- [REQUEST]: Please update the part of the items that runs from the start through the line containing "Click the Market", replacing "filter" with "sort" and keeping everything else the same. Return only that part.

Word and item position data:
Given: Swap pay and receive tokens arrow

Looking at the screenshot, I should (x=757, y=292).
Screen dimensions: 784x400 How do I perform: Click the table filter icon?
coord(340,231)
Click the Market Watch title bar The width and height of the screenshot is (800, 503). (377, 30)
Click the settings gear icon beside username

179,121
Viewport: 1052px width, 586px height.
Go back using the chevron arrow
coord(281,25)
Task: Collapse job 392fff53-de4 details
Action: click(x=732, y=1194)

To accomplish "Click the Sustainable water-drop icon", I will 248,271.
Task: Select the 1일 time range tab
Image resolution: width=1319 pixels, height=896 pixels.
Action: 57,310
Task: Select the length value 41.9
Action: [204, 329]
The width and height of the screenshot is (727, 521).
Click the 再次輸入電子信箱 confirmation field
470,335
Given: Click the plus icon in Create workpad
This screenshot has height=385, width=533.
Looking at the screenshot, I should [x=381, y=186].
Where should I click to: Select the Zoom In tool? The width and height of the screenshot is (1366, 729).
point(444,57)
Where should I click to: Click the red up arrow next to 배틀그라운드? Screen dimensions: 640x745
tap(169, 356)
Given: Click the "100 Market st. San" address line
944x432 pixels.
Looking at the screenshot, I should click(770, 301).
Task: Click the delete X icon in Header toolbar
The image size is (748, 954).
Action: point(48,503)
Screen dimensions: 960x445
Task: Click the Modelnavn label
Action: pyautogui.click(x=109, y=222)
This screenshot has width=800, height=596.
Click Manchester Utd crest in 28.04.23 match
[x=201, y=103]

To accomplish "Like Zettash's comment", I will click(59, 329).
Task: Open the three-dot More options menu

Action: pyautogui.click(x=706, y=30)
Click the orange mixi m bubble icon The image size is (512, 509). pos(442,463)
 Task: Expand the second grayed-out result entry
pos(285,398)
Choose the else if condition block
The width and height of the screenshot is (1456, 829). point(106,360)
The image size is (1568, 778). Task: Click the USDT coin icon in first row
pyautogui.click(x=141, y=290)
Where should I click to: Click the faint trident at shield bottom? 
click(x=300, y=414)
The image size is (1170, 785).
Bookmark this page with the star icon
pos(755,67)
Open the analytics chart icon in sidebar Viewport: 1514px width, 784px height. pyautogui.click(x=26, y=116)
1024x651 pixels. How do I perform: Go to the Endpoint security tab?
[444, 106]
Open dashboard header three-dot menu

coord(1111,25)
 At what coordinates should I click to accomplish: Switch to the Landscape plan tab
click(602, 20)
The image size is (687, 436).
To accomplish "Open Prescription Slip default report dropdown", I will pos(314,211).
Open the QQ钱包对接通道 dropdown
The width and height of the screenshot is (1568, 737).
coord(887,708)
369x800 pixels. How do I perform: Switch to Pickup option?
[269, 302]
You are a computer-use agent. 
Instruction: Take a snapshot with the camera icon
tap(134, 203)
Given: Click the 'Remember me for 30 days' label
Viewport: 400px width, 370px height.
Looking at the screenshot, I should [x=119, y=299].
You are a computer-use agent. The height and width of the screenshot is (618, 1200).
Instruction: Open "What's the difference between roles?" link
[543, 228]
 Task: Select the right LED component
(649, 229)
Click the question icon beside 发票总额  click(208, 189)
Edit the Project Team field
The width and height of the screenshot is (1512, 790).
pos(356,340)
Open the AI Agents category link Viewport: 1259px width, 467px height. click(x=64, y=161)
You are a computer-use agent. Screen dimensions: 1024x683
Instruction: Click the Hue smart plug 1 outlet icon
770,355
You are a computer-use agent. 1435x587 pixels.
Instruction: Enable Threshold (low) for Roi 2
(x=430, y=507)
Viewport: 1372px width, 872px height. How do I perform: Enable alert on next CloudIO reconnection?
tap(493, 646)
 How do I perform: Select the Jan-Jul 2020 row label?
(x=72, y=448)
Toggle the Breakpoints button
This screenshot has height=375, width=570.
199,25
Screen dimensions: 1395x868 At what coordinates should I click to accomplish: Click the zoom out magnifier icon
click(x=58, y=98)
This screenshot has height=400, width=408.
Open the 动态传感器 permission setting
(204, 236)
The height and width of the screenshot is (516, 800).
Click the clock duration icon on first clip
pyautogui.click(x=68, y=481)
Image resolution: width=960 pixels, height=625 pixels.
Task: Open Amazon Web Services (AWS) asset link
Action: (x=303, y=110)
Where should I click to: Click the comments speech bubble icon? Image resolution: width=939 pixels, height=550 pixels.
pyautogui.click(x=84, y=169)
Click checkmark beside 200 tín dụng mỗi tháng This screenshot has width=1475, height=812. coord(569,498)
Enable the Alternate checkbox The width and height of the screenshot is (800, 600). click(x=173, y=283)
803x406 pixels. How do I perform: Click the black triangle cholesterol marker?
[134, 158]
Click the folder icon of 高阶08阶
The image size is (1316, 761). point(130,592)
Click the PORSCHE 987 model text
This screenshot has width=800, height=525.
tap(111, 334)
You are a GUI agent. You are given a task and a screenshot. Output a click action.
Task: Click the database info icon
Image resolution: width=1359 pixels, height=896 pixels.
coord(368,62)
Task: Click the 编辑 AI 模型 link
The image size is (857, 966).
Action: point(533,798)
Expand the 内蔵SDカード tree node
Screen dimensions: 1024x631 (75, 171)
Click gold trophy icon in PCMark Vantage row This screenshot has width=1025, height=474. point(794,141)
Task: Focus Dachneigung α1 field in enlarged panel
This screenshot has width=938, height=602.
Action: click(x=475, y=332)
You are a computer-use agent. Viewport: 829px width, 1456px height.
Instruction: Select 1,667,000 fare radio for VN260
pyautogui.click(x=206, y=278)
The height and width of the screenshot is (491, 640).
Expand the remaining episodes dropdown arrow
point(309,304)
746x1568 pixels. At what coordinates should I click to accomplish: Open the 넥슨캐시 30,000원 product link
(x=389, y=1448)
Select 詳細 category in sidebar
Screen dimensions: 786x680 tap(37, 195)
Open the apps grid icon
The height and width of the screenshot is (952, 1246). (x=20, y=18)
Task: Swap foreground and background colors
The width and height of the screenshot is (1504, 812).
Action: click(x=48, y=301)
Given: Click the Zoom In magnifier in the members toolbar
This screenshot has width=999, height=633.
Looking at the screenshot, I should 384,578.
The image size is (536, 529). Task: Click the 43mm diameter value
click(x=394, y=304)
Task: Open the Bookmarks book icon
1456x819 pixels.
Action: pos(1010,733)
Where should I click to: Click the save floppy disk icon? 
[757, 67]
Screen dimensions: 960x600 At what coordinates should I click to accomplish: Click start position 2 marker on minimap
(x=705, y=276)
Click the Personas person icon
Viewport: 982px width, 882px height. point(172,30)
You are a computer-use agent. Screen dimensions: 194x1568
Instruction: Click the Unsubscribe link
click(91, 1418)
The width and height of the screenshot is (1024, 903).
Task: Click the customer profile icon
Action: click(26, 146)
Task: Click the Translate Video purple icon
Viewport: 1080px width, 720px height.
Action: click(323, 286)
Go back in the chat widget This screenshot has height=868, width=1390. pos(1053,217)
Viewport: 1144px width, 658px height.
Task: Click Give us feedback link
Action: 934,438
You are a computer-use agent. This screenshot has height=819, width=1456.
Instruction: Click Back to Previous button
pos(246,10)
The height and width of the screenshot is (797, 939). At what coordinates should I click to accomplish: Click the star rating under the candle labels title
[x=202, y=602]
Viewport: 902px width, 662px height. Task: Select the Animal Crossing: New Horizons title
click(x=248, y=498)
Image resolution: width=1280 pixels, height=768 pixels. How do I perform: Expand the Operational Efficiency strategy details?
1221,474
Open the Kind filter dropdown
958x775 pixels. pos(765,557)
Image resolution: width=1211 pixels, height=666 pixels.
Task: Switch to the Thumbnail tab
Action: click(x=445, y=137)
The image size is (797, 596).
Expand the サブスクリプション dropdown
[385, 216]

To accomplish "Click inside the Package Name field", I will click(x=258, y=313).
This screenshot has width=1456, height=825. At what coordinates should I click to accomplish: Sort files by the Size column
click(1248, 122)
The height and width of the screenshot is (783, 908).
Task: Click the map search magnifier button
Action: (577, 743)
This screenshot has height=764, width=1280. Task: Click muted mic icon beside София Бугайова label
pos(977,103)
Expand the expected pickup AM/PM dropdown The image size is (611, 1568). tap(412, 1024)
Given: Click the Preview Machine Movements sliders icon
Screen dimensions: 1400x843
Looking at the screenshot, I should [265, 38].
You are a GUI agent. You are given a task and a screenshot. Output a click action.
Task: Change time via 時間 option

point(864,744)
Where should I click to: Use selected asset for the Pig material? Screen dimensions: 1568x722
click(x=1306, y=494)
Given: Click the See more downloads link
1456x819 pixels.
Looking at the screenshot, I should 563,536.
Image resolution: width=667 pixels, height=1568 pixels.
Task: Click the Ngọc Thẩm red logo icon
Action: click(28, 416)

- [RESULT]:
Given: Swap pay and receive tokens arrow

Looking at the screenshot, I should (x=757, y=292).
Screen dimensions: 784x400 How do I perform: Click the table sort icon?
coord(340,231)
Click the Market Watch title bar The width and height of the screenshot is (800, 503). (377, 30)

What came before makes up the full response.